Dataset entries:
'''
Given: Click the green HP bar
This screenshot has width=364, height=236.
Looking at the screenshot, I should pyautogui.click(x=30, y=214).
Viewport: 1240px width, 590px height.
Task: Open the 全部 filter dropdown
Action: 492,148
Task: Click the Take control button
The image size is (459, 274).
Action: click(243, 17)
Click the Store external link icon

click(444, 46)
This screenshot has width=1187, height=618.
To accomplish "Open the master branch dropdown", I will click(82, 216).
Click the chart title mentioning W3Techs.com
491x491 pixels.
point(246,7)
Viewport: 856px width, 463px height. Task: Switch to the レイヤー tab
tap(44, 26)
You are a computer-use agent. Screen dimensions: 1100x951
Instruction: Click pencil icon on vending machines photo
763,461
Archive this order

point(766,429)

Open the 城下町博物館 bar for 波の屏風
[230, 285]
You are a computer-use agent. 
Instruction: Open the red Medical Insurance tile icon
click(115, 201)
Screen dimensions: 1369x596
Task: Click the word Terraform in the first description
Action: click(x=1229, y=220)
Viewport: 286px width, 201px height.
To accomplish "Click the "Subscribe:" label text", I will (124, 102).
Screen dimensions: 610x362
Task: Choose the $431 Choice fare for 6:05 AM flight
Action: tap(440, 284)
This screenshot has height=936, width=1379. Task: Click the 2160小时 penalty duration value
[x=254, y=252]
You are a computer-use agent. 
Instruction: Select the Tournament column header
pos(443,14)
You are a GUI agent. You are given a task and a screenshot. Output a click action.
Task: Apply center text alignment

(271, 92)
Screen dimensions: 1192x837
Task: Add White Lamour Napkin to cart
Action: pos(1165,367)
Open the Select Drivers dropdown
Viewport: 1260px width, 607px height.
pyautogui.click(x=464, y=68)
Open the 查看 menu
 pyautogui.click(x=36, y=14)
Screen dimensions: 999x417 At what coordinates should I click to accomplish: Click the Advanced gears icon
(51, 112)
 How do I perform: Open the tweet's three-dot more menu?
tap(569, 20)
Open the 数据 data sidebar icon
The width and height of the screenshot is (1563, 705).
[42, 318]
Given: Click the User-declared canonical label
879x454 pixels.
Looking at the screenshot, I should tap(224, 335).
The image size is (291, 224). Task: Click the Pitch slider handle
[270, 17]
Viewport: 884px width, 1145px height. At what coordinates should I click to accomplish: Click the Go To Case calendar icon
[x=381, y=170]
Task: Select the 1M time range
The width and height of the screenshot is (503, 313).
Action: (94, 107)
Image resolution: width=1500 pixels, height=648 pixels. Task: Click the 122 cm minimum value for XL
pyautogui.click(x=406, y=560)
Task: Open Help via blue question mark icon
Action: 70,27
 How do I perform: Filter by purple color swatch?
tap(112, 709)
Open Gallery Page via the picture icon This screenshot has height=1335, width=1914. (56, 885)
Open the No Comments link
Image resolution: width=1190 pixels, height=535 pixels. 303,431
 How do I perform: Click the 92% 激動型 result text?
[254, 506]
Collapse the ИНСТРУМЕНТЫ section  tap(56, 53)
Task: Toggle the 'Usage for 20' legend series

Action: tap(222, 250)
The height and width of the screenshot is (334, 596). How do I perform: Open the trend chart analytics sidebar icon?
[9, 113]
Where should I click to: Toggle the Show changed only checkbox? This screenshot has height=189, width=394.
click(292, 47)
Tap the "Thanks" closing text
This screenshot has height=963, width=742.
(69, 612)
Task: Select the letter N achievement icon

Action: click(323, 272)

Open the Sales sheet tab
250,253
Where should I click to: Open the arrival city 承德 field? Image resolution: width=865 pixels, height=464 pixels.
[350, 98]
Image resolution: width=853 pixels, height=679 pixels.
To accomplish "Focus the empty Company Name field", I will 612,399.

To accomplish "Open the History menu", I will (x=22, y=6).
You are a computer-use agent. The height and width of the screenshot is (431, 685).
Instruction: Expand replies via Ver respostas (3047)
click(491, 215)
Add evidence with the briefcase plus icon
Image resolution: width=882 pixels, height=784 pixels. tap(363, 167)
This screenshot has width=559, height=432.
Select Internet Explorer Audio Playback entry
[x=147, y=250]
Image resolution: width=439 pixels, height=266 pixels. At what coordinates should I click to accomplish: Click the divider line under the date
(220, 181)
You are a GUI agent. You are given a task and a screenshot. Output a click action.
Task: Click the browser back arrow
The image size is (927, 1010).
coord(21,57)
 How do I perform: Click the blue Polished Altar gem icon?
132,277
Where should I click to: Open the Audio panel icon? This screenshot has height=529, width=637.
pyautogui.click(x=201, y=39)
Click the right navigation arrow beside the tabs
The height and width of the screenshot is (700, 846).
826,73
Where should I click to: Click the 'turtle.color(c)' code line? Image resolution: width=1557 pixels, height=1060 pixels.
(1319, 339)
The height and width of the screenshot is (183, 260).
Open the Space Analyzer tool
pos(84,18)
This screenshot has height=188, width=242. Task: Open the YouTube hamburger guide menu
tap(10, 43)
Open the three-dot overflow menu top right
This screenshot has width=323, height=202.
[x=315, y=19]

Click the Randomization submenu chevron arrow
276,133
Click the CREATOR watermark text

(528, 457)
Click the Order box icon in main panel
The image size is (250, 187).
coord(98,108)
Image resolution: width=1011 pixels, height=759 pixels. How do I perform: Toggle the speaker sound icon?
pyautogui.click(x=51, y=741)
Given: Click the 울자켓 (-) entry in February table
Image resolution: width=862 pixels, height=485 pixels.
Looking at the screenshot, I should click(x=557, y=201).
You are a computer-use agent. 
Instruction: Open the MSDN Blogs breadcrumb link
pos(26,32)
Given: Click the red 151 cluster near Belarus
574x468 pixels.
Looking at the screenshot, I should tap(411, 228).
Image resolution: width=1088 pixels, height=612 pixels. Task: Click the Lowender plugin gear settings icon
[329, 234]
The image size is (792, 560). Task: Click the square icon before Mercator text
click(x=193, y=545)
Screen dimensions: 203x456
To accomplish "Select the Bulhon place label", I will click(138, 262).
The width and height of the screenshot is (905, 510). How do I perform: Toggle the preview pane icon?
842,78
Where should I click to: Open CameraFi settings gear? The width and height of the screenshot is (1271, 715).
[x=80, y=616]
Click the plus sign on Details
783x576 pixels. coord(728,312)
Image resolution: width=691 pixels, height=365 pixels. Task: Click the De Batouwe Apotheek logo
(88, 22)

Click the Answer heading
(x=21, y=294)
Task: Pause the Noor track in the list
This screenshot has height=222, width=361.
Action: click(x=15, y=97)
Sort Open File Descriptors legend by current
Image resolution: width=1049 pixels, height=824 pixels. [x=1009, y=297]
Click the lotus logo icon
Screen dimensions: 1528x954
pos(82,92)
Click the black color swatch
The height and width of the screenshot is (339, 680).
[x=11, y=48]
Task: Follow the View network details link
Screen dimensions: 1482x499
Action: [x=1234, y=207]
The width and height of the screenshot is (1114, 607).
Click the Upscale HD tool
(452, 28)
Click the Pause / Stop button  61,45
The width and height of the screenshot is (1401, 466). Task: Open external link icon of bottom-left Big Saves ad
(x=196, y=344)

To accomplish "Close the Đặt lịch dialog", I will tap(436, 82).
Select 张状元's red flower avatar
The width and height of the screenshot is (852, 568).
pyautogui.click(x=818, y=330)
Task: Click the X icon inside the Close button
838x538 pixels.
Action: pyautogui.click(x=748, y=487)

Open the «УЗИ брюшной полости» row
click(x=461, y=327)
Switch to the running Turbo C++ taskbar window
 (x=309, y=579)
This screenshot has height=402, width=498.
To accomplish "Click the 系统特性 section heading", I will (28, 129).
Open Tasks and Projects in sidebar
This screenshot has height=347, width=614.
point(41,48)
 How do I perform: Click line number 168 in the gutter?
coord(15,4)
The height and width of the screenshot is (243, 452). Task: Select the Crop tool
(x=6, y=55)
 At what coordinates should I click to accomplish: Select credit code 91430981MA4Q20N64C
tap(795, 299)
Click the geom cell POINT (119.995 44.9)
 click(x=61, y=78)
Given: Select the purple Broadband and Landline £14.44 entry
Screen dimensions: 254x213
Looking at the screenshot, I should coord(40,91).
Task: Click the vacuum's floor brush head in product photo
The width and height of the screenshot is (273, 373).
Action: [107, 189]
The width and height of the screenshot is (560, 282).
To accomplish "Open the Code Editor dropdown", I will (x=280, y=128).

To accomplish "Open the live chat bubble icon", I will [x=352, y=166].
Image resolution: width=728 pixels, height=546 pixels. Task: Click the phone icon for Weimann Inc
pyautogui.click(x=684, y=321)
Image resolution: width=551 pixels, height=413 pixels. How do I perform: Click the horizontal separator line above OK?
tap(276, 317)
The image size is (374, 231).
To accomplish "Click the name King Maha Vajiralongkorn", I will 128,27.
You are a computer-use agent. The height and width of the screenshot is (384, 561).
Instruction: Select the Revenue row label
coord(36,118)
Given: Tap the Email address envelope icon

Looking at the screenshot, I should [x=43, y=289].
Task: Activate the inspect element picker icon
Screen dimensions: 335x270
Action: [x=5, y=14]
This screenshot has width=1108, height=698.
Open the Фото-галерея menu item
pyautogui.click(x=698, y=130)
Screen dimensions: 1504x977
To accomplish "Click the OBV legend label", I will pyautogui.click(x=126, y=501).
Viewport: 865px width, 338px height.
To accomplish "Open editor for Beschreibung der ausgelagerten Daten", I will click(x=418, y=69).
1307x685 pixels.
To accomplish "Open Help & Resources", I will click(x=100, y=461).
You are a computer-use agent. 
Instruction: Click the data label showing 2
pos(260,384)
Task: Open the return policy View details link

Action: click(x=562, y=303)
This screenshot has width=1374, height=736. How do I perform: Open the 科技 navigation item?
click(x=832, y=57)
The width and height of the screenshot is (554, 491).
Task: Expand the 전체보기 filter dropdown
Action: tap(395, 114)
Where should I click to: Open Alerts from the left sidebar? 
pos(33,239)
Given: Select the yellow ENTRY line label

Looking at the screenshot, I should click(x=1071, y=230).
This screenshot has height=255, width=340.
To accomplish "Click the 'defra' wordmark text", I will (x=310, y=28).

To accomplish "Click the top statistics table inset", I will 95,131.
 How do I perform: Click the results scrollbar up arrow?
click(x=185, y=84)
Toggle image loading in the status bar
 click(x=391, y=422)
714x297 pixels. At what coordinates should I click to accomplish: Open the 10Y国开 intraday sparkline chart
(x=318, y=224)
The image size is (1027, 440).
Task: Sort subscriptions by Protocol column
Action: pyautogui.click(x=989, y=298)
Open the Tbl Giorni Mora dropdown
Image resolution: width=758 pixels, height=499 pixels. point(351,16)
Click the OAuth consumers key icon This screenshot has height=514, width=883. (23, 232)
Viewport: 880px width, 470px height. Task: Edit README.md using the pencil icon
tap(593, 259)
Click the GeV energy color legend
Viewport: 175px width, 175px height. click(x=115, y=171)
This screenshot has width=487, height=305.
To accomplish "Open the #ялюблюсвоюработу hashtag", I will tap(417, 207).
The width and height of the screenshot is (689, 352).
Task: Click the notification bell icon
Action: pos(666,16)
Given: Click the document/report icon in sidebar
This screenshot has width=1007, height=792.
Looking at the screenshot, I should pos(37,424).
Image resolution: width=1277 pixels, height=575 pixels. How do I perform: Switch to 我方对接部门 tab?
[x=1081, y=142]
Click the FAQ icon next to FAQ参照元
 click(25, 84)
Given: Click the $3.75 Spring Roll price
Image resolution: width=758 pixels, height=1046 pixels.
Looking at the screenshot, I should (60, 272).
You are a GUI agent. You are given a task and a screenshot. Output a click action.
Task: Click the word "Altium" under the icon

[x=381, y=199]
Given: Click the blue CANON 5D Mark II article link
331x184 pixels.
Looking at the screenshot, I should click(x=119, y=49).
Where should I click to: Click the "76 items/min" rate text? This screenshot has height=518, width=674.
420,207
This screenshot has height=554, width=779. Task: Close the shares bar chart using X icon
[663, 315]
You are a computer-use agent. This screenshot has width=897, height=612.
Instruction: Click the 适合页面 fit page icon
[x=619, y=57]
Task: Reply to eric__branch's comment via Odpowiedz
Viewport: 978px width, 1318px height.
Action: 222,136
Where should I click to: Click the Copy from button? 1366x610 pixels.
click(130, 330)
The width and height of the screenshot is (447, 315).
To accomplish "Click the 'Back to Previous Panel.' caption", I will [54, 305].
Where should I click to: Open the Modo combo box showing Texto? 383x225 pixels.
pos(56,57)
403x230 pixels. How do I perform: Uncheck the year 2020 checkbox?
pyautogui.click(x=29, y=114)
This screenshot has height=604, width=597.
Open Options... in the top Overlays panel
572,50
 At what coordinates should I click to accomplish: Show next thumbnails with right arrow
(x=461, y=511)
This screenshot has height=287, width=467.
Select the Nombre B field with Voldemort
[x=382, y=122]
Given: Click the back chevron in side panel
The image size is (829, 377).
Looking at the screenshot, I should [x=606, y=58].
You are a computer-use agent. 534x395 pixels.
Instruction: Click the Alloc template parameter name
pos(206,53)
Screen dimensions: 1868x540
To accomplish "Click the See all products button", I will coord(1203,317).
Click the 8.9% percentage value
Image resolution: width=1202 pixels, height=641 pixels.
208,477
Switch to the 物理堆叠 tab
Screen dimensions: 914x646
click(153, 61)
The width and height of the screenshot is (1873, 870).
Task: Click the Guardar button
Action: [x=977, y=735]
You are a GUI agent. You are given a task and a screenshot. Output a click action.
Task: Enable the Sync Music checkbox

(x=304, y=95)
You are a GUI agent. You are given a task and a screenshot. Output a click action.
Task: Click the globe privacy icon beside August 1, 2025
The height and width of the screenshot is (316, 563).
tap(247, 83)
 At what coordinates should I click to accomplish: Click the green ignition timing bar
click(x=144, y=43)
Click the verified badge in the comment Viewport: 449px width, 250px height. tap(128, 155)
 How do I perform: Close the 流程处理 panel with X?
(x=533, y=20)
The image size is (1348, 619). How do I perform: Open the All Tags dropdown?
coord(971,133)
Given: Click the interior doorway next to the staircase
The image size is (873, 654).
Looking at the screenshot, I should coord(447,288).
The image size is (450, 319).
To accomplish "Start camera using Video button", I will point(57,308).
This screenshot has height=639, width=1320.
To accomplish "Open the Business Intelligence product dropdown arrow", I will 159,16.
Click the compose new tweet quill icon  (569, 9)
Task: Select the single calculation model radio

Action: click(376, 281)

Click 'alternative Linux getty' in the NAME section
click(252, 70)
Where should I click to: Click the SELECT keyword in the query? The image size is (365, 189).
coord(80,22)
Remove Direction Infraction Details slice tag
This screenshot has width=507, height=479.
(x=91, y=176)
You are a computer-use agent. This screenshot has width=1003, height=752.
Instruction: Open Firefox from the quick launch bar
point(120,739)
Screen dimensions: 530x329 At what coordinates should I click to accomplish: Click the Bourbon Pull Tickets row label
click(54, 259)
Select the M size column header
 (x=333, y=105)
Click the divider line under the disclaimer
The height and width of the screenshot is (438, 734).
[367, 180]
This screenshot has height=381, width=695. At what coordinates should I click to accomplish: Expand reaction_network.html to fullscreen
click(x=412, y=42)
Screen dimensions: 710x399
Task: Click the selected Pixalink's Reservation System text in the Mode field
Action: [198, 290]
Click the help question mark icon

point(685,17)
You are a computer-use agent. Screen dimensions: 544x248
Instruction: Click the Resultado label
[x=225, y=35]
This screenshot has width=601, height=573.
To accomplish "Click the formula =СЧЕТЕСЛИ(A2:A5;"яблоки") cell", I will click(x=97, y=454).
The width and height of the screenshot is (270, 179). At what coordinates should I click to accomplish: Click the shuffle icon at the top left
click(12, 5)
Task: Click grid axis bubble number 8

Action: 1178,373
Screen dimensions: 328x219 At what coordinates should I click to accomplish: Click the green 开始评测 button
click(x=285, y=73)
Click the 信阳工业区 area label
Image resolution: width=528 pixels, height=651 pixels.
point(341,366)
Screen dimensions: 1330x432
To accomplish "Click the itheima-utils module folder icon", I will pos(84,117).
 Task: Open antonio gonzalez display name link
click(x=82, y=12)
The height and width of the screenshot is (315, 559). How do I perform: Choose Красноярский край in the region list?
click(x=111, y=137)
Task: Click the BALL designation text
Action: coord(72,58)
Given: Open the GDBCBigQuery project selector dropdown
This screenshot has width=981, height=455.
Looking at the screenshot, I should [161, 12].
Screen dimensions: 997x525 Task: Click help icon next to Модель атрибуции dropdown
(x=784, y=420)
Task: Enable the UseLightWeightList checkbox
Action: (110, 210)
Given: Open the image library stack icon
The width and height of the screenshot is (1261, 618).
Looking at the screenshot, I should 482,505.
'''
Extract all lines from the data in which "table" is found.

Expected answer:
Given: Click the 울자켓 (-) entry in February table
To accomplish "Click the top statistics table inset", I will 95,131.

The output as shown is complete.